• **ABOUT THIS TASK**
Using the records below, find every line that includes "computer" and copy it.

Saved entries
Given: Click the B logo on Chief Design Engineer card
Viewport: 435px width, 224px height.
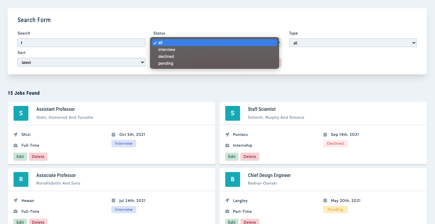Looking at the screenshot, I should (233, 179).
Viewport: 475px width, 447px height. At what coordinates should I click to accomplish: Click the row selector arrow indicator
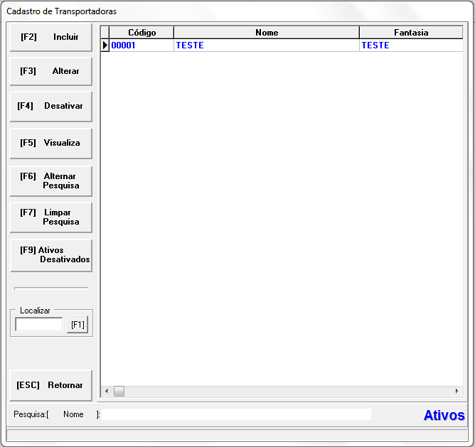click(105, 45)
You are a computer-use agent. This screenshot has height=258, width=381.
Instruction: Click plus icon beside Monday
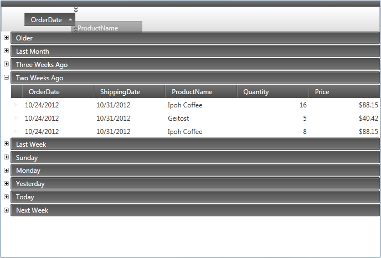(6, 171)
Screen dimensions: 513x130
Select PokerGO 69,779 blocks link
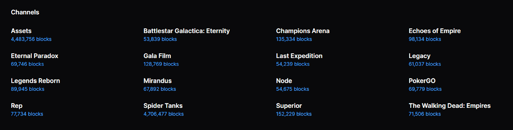[425, 89]
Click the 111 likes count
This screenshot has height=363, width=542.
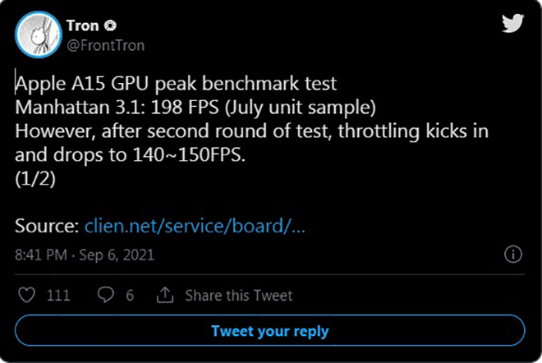coord(58,296)
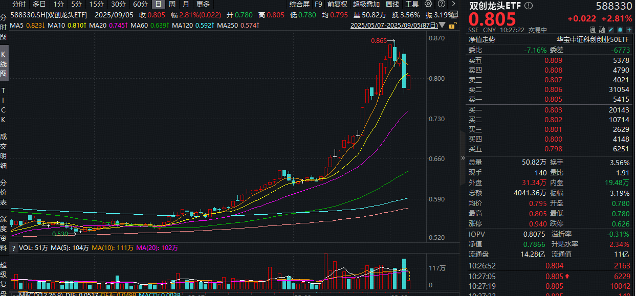Click the VOL indicator help icon
The image size is (636, 296).
[14, 248]
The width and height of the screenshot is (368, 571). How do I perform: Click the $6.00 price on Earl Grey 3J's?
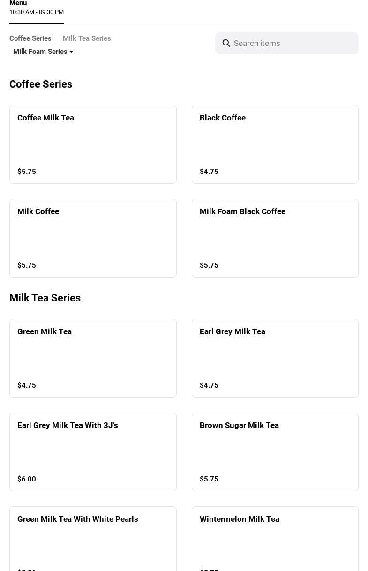coord(27,479)
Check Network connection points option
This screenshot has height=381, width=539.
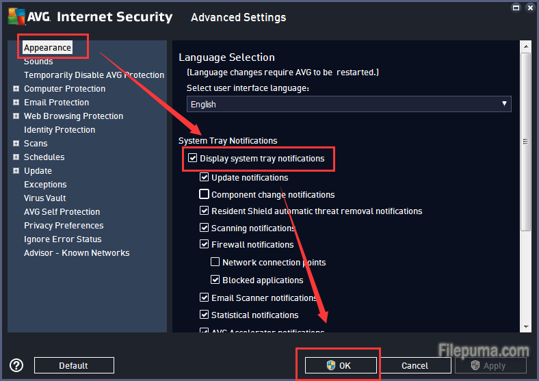click(215, 262)
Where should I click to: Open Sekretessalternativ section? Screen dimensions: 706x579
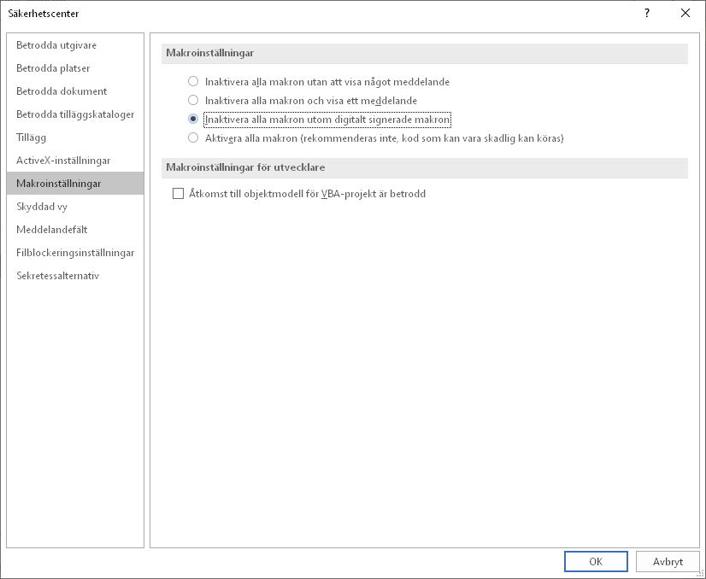(x=57, y=276)
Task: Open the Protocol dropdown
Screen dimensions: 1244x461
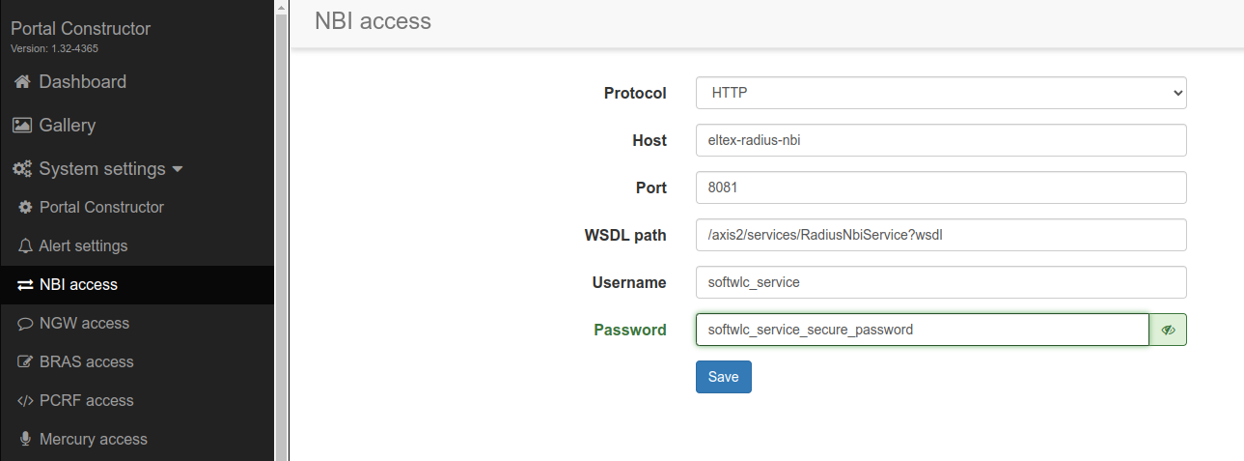Action: click(940, 94)
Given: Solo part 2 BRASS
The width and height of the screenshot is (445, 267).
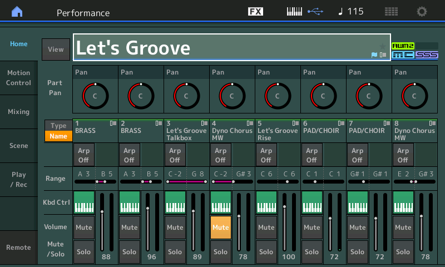Looking at the screenshot, I should [130, 251].
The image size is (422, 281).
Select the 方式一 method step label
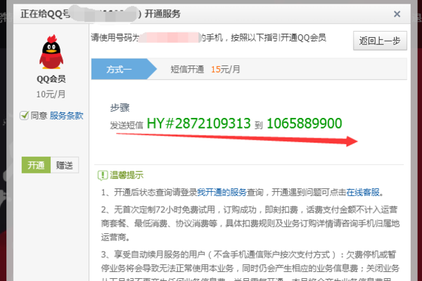click(x=120, y=70)
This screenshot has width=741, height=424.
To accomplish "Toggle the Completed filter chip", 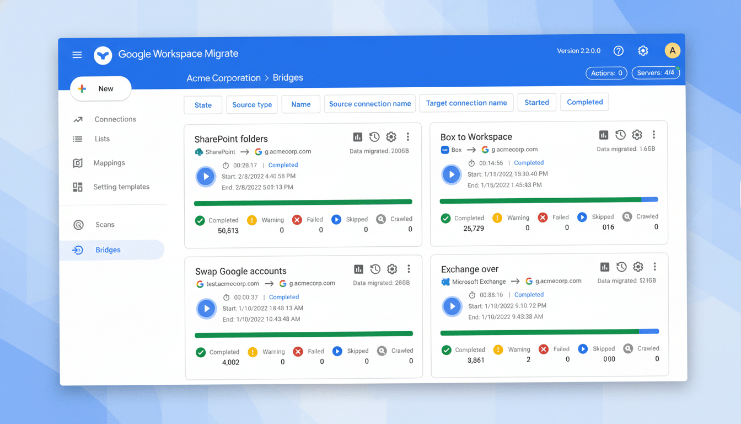I will tap(584, 102).
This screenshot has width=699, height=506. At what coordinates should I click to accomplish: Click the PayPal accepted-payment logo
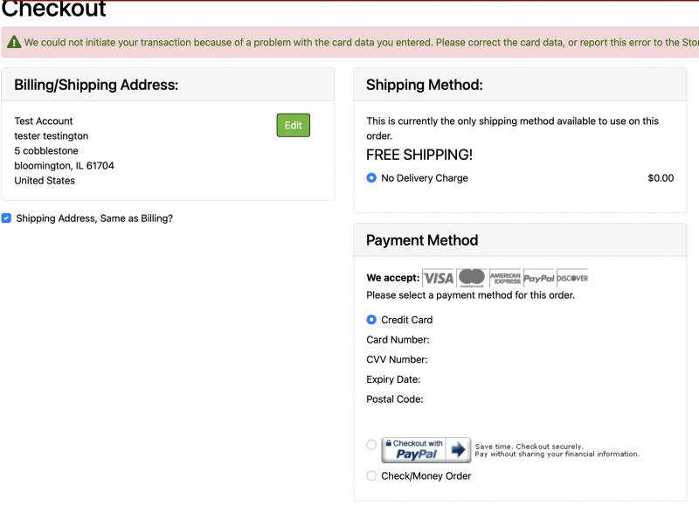[538, 278]
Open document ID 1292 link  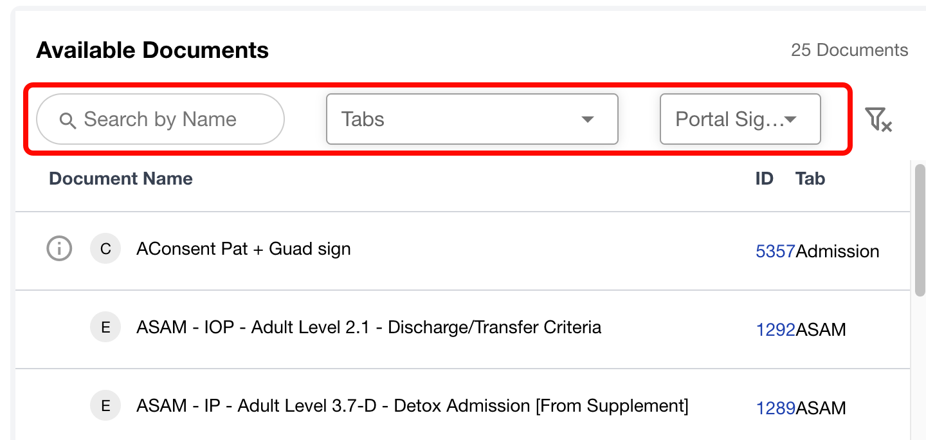pos(776,329)
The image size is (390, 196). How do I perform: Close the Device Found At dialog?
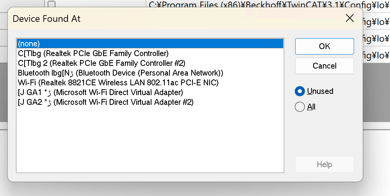(x=350, y=18)
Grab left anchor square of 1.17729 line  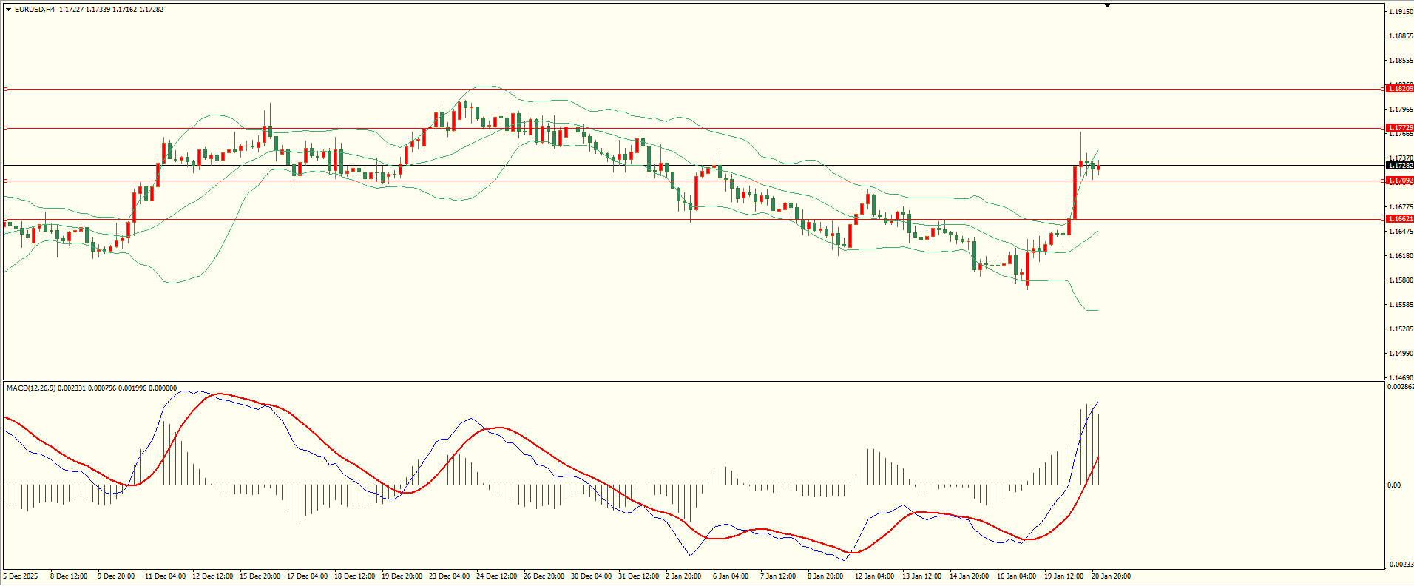tap(5, 128)
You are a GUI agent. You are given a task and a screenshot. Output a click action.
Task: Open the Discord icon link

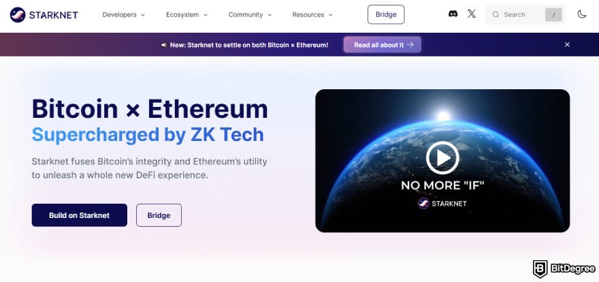(453, 14)
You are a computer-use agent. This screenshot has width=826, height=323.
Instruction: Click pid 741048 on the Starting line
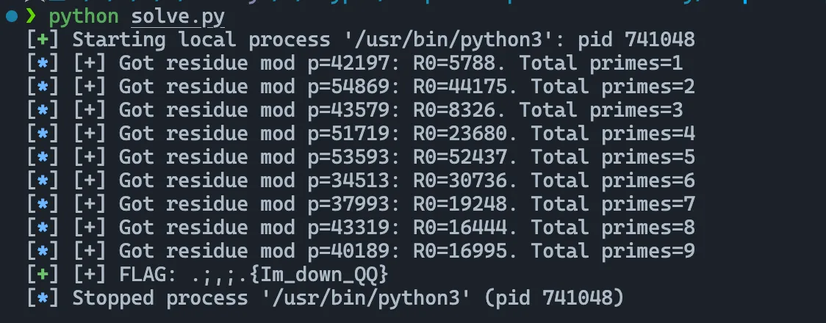636,40
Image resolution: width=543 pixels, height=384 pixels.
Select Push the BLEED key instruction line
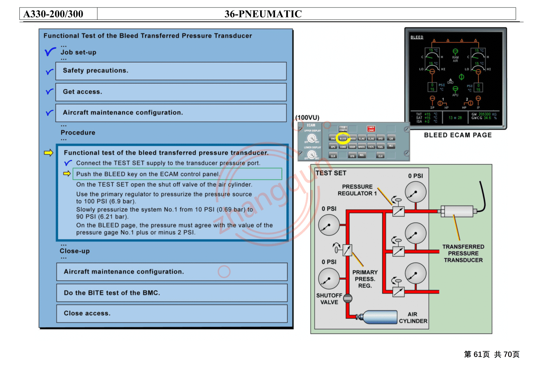coord(177,174)
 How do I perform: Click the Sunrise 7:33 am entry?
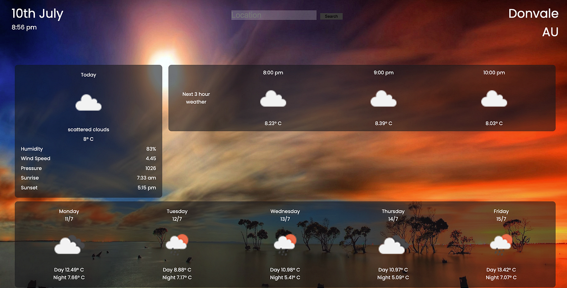pyautogui.click(x=88, y=178)

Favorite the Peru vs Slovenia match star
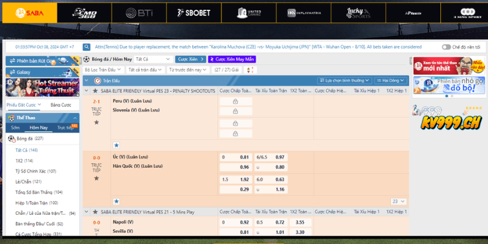click(x=96, y=123)
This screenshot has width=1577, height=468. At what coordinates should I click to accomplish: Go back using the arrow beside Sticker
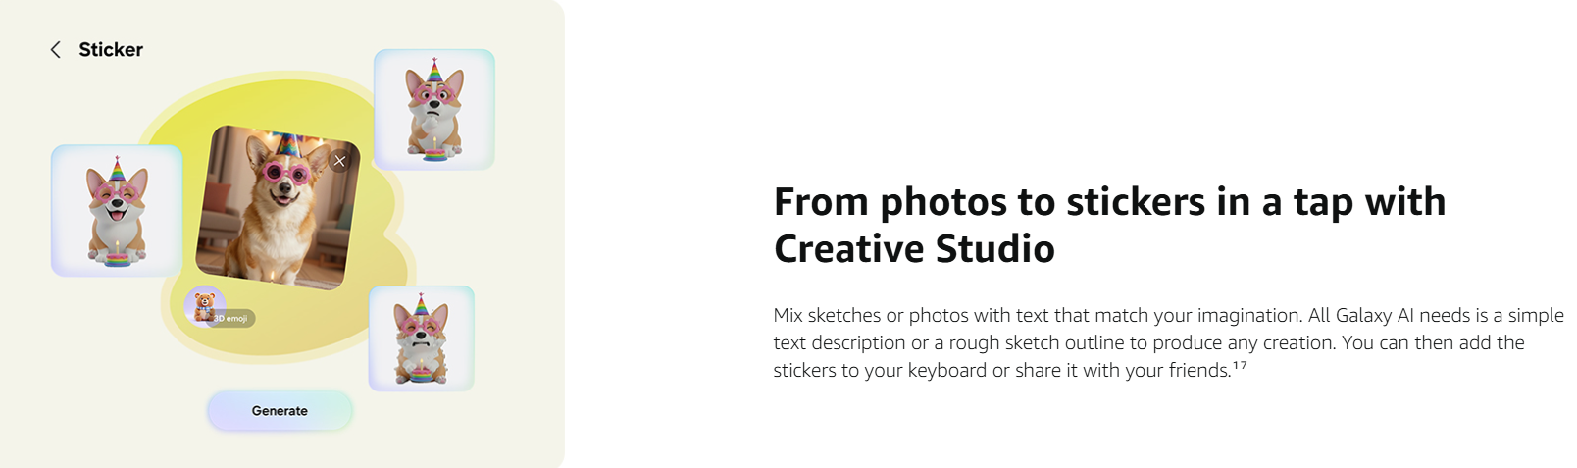click(x=56, y=50)
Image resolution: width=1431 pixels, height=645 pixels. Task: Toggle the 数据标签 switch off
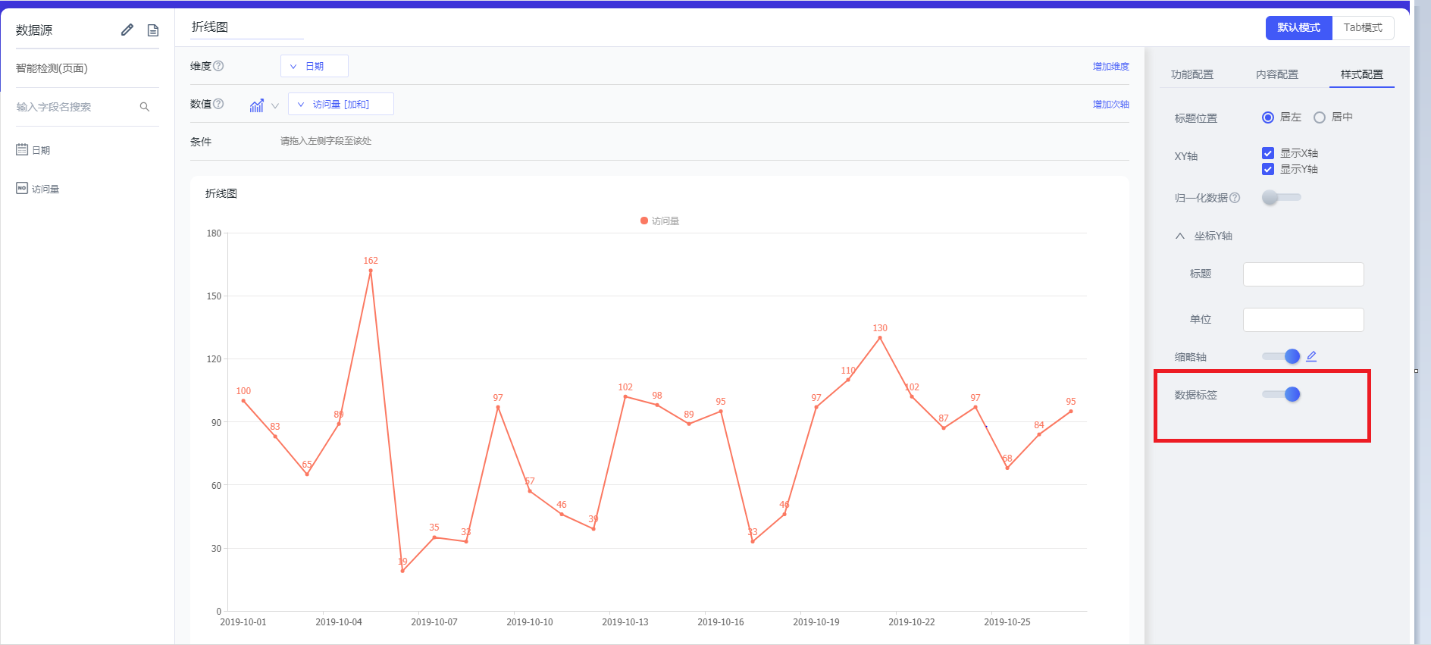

• **EXERCISE ANSWER**
You are a computer-use agent. This screenshot has height=258, width=381.
You are a computer-use agent. This screenshot has width=826, height=323.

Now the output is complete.